▼▼▼

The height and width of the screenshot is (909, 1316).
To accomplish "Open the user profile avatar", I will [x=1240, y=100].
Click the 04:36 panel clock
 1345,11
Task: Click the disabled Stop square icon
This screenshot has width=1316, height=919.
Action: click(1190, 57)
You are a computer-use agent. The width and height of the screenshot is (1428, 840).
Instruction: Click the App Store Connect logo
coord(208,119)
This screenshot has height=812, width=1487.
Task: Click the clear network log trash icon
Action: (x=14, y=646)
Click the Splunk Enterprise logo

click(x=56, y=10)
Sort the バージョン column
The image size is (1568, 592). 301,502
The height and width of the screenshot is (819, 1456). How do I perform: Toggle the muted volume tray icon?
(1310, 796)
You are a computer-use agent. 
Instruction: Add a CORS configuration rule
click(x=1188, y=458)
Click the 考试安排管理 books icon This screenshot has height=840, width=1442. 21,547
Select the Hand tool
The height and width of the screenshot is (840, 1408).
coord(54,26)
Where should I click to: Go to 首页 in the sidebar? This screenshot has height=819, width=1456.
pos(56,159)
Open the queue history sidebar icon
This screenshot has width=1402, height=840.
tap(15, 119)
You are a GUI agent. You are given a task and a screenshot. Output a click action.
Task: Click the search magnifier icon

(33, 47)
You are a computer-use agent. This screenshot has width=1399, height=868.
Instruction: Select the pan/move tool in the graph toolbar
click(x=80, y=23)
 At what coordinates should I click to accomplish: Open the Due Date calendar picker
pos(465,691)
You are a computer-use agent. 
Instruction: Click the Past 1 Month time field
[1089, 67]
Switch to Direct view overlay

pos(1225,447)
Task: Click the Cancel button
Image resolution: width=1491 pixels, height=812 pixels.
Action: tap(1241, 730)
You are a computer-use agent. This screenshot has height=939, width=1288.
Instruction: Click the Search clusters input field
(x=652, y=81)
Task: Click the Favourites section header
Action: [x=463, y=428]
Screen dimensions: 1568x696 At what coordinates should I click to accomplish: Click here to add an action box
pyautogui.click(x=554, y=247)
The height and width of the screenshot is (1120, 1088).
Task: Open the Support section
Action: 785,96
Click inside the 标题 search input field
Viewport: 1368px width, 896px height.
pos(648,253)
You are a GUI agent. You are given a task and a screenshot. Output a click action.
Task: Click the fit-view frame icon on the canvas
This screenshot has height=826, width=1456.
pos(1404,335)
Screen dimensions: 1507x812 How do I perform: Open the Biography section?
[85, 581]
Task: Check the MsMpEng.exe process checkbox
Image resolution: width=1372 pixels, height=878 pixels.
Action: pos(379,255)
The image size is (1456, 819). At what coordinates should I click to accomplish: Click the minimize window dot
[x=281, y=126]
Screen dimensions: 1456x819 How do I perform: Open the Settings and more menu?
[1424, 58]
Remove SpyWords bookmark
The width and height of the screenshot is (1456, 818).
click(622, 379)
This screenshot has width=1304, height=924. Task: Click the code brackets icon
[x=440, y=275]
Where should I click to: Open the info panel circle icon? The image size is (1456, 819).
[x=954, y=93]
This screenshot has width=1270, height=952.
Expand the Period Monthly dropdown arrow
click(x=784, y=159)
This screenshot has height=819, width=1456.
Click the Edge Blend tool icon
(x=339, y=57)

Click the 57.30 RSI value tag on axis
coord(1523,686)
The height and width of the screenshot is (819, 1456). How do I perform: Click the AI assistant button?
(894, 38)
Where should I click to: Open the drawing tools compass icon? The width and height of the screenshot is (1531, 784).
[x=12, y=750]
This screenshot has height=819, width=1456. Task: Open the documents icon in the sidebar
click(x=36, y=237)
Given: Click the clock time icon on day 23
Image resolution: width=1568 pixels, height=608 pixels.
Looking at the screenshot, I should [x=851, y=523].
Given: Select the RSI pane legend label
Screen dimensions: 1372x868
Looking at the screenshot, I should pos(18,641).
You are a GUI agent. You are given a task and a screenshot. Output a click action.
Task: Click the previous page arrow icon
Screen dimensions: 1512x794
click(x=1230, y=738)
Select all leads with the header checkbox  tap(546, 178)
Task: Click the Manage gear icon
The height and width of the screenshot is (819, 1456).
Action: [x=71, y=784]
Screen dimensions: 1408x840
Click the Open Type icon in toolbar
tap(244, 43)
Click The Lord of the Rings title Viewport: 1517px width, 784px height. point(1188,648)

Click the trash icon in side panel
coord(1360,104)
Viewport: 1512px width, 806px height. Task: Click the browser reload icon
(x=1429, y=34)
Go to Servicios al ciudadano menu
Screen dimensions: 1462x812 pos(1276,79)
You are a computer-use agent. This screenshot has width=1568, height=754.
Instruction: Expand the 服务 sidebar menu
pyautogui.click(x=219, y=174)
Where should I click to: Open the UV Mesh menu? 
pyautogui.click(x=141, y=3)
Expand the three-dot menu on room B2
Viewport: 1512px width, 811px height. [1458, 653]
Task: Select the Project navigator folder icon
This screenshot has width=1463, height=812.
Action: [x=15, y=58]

▲▲▲

Description of the task: Repeat all the entries above without altering anything.

Written solution:
The height and width of the screenshot is (909, 1316).
To accomplish "Open the user profile avatar", I will [x=1240, y=100].
Click the 04:36 panel clock
 1345,11
Task: Click the disabled Stop square icon
This screenshot has width=1316, height=919.
Action: click(1190, 57)
You are a computer-use agent. The width and height of the screenshot is (1428, 840).
Instruction: Click the App Store Connect logo
coord(208,119)
This screenshot has height=812, width=1487.
Task: Click the clear network log trash icon
Action: (x=14, y=646)
Click the Splunk Enterprise logo

click(x=56, y=10)
Sort the バージョン column
The image size is (1568, 592). 301,502
The height and width of the screenshot is (819, 1456). How do I perform: Toggle the muted volume tray icon?
(1310, 796)
You are a computer-use agent. 
Instruction: Add a CORS configuration rule
click(x=1188, y=458)
Click the 考试安排管理 books icon This screenshot has height=840, width=1442. 21,547
Select the Hand tool
The height and width of the screenshot is (840, 1408).
coord(54,26)
Where should I click to: Go to 首页 in the sidebar? This screenshot has height=819, width=1456.
pos(56,159)
Open the queue history sidebar icon
This screenshot has width=1402, height=840.
tap(15, 119)
You are a GUI agent. You are given a task and a screenshot. Output a click action.
Task: Click the search magnifier icon

(33, 47)
You are a computer-use agent. This screenshot has width=1399, height=868.
Instruction: Select the pan/move tool in the graph toolbar
click(x=80, y=23)
 At what coordinates should I click to accomplish: Open the Due Date calendar picker
pos(465,691)
You are a computer-use agent. 
Instruction: Click the Past 1 Month time field
[1089, 67]
Switch to Direct view overlay

pos(1225,447)
Task: Click the Cancel button
Image resolution: width=1491 pixels, height=812 pixels.
Action: tap(1241, 730)
You are a computer-use agent. This screenshot has height=939, width=1288.
Instruction: Click the Search clusters input field
(x=652, y=81)
Task: Click the Favourites section header
Action: [x=463, y=428]
Screen dimensions: 1568x696 At what coordinates should I click to accomplish: Click here to add an action box
pyautogui.click(x=554, y=247)
The height and width of the screenshot is (1120, 1088).
Task: Open the Support section
Action: 785,96
Click inside the 标题 search input field
Viewport: 1368px width, 896px height.
pos(648,253)
You are a GUI agent. You are given a task and a screenshot. Output a click action.
Task: Click the fit-view frame icon on the canvas
This screenshot has height=826, width=1456.
pos(1404,335)
Screen dimensions: 1507x812 How do I perform: Open the Biography section?
[85, 581]
Task: Check the MsMpEng.exe process checkbox
Image resolution: width=1372 pixels, height=878 pixels.
Action: pos(379,255)
The image size is (1456, 819). At what coordinates should I click to accomplish: Click the minimize window dot
[x=281, y=126]
Screen dimensions: 1456x819 How do I perform: Open the Settings and more menu?
[1424, 58]
Remove SpyWords bookmark
The width and height of the screenshot is (1456, 818).
click(622, 379)
This screenshot has width=1304, height=924. Task: Click the code brackets icon
[x=440, y=275]
Where should I click to: Open the info panel circle icon? The image size is (1456, 819).
[x=954, y=93]
This screenshot has width=1270, height=952.
Expand the Period Monthly dropdown arrow
click(x=784, y=159)
This screenshot has height=819, width=1456.
Click the Edge Blend tool icon
(x=339, y=57)

Click the 57.30 RSI value tag on axis
coord(1523,686)
The height and width of the screenshot is (819, 1456). How do I perform: Click the AI assistant button?
(894, 38)
Where should I click to: Open the drawing tools compass icon? The width and height of the screenshot is (1531, 784).
[x=12, y=750]
This screenshot has height=819, width=1456. Task: Open the documents icon in the sidebar
click(x=36, y=237)
Given: Click the clock time icon on day 23
Image resolution: width=1568 pixels, height=608 pixels.
Looking at the screenshot, I should [x=851, y=523].
Given: Select the RSI pane legend label
Screen dimensions: 1372x868
Looking at the screenshot, I should pos(18,641).
You are a GUI agent. You are given a task and a screenshot. Output a click action.
Task: Click the previous page arrow icon
Screen dimensions: 1512x794
click(x=1230, y=738)
Select all leads with the header checkbox  tap(546, 178)
Task: Click the Manage gear icon
The height and width of the screenshot is (819, 1456).
Action: [x=71, y=784]
Screen dimensions: 1408x840
Click the Open Type icon in toolbar
tap(244, 43)
Click The Lord of the Rings title Viewport: 1517px width, 784px height. point(1188,648)

Click the trash icon in side panel
coord(1360,104)
Viewport: 1512px width, 806px height. Task: Click the browser reload icon
(x=1429, y=34)
Go to Servicios al ciudadano menu
Screen dimensions: 1462x812 pos(1276,79)
You are a computer-use agent. This screenshot has width=1568, height=754.
Instruction: Expand the 服务 sidebar menu
pyautogui.click(x=219, y=174)
Where should I click to: Open the UV Mesh menu? 
pyautogui.click(x=141, y=3)
Expand the three-dot menu on room B2
Viewport: 1512px width, 811px height. [1458, 653]
Task: Select the Project navigator folder icon
This screenshot has width=1463, height=812.
Action: [x=15, y=58]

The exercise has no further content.